The deeply flawed Oslo Accords and failed Camp David negotiations, together with the ongoing daily humiliations and violence inflicted on the Palestinians in the occupied territories combined to ignite a second intifada in September 2000. The spark that began the uprising was a provocative visit by Likud Party leader Ariel Sharon, accompanied by close to 1,000 armed guards, to the Temple Mount in East Jerusalem - a site with religious significance for both Muslims and Jews. This provoked large Palestinian protests in Jerusalem during which Israeli soldiers killed six unarmed protesters. These killings led to widespread demonstrations and clashes throughout the West Bank and the Gaza Strip, setting in motion the current crisis.
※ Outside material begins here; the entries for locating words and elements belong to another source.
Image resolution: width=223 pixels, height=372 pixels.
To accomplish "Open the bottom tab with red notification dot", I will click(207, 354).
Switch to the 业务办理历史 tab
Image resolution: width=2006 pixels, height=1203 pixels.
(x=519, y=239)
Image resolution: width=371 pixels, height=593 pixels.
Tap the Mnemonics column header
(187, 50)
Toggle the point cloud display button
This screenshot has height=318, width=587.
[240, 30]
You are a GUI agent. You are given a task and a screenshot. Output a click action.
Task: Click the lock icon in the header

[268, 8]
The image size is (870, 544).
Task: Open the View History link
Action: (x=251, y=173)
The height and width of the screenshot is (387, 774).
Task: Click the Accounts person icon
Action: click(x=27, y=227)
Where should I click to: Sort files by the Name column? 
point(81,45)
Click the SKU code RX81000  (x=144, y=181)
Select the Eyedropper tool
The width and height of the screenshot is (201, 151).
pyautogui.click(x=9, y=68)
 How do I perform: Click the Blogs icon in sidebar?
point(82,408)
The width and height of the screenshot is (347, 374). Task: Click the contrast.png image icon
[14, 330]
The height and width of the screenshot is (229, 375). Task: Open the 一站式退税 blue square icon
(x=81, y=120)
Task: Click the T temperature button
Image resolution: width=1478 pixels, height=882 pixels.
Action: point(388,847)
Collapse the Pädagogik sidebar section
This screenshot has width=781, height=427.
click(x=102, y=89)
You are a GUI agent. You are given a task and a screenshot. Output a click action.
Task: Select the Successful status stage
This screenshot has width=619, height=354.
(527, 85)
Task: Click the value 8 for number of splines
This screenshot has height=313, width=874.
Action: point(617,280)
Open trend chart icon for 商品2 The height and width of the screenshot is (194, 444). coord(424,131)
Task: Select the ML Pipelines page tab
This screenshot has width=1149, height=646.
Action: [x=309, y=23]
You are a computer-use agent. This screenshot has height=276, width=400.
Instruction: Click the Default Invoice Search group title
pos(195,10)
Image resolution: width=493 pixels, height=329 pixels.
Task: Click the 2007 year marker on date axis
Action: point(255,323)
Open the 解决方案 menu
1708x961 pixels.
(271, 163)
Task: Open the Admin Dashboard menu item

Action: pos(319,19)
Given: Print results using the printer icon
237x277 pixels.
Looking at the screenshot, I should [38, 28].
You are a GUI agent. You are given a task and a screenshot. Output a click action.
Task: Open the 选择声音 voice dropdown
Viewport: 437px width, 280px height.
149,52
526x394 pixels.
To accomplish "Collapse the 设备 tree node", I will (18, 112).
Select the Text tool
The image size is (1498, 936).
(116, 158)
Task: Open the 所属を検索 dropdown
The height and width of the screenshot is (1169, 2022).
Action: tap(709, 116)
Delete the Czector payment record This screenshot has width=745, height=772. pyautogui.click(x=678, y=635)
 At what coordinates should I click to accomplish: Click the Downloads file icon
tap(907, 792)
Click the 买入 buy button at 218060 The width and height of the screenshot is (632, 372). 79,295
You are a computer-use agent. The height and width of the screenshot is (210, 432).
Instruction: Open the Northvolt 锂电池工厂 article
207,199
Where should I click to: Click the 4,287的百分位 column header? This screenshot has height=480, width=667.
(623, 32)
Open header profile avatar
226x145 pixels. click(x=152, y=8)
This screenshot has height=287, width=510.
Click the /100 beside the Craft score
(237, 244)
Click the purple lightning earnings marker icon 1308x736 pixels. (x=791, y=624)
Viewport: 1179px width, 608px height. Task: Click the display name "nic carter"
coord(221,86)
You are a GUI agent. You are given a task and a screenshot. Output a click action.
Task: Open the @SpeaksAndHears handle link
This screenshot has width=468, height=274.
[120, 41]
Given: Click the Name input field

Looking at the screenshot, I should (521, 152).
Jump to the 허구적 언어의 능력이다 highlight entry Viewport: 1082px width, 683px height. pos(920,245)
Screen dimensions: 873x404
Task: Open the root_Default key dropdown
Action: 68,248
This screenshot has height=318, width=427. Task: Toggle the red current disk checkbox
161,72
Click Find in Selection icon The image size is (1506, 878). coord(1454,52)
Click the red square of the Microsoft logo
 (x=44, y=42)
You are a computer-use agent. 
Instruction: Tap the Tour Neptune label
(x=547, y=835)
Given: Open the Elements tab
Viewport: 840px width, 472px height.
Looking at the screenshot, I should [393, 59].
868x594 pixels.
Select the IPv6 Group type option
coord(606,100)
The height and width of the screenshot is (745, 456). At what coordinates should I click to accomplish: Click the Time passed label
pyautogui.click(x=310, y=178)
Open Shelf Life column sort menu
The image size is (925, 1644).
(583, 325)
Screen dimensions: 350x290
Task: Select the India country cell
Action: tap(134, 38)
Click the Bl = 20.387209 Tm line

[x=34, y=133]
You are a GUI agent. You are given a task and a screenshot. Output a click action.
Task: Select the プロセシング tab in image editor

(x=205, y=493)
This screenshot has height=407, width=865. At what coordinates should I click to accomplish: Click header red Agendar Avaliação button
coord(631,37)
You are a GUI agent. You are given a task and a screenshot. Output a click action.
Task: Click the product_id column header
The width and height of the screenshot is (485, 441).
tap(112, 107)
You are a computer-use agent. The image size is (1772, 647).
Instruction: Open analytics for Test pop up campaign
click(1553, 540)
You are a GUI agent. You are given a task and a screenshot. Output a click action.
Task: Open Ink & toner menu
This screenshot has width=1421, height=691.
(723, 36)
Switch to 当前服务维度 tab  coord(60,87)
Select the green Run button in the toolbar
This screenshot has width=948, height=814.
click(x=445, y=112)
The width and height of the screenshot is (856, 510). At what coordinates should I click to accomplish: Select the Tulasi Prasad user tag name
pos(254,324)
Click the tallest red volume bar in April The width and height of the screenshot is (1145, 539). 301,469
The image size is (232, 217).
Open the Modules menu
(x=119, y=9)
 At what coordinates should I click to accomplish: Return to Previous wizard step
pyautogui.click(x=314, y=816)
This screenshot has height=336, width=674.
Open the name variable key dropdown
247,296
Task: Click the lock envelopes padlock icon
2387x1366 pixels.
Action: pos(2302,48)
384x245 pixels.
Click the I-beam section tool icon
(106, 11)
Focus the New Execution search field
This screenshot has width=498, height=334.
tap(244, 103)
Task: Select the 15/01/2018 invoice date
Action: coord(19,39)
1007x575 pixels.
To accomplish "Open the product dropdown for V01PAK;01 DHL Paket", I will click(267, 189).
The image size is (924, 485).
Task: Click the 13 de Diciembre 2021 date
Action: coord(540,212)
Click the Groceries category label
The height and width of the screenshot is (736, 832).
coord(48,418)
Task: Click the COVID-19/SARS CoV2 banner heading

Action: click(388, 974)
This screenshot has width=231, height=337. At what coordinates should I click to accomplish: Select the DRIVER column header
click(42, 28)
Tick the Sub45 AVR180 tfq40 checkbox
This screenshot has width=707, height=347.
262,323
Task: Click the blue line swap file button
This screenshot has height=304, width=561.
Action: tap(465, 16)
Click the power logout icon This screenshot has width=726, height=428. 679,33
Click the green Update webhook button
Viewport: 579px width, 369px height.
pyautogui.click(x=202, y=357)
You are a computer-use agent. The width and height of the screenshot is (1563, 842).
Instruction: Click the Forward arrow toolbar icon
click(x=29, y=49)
In December 2000, to avoid a vote of no-confidence in parliament, Ehud Barak called early elections in which he was defeated by current Prime Minister Ariel Sharon. Following Sharon's election, Israel's military response to the uprising escalated in intensity and scale. It has used much greater force than it did during the first intifada and has been repeatedly condemned by numerous human rights organizations and international bodies, including a recent resolution of the UN Human Rights.